*Exercise goal*.
Identify every line in the entries below that contains the string "This", and copy each of those lines.

*Item coordinate data*.
▬▬▬▬▬▬▬▬▬▬
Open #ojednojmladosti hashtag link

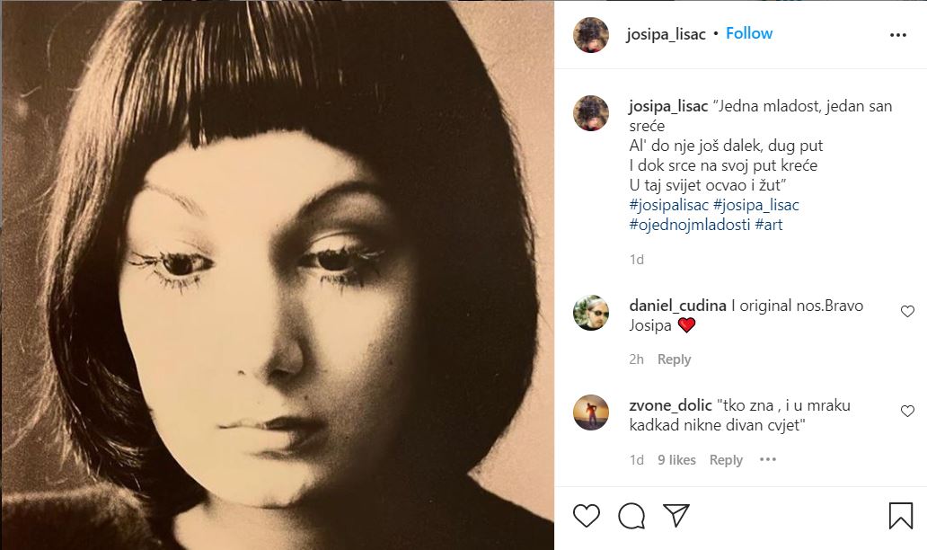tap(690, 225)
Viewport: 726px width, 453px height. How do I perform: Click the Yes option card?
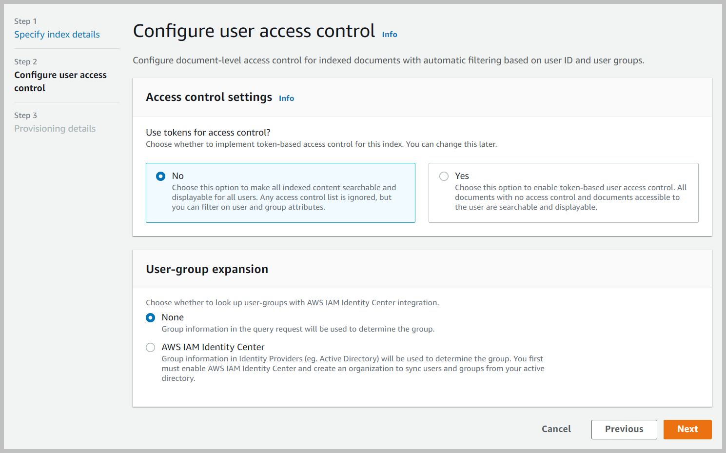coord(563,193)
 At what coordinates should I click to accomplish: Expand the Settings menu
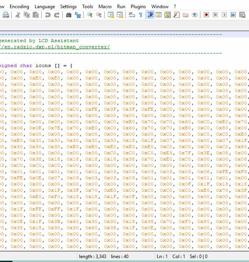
▬▬▬▬▬▬▬▬▬▬
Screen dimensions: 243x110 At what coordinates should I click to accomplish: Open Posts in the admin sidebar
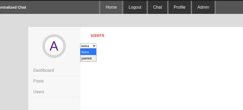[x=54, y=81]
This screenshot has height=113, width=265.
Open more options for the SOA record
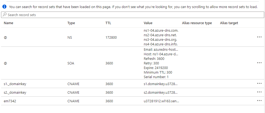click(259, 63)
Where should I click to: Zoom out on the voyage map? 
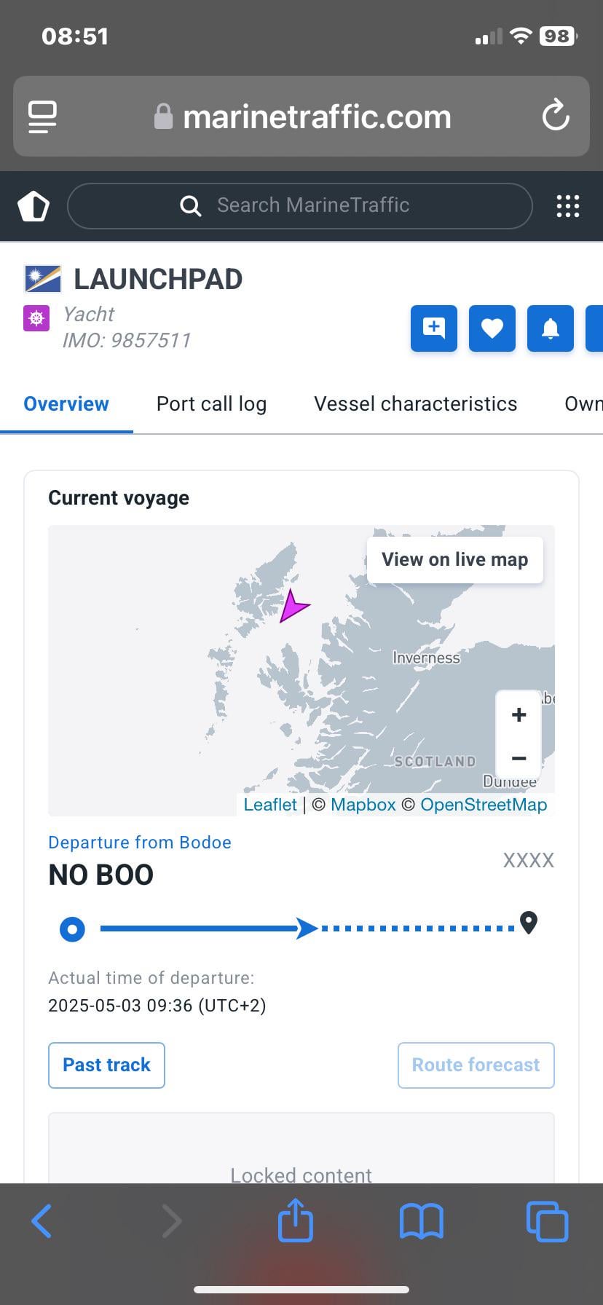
▬▬▬▬▬▬▬▬▬▬
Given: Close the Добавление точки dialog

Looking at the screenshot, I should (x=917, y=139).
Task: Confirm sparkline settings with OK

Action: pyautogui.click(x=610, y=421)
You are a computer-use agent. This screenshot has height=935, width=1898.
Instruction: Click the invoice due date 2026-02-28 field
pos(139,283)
▬▬▬▬▬▬▬▬▬▬
*Completed task*.
This screenshot has height=113, width=265.
You are a computer-use agent. This screenshot has height=935, width=1898.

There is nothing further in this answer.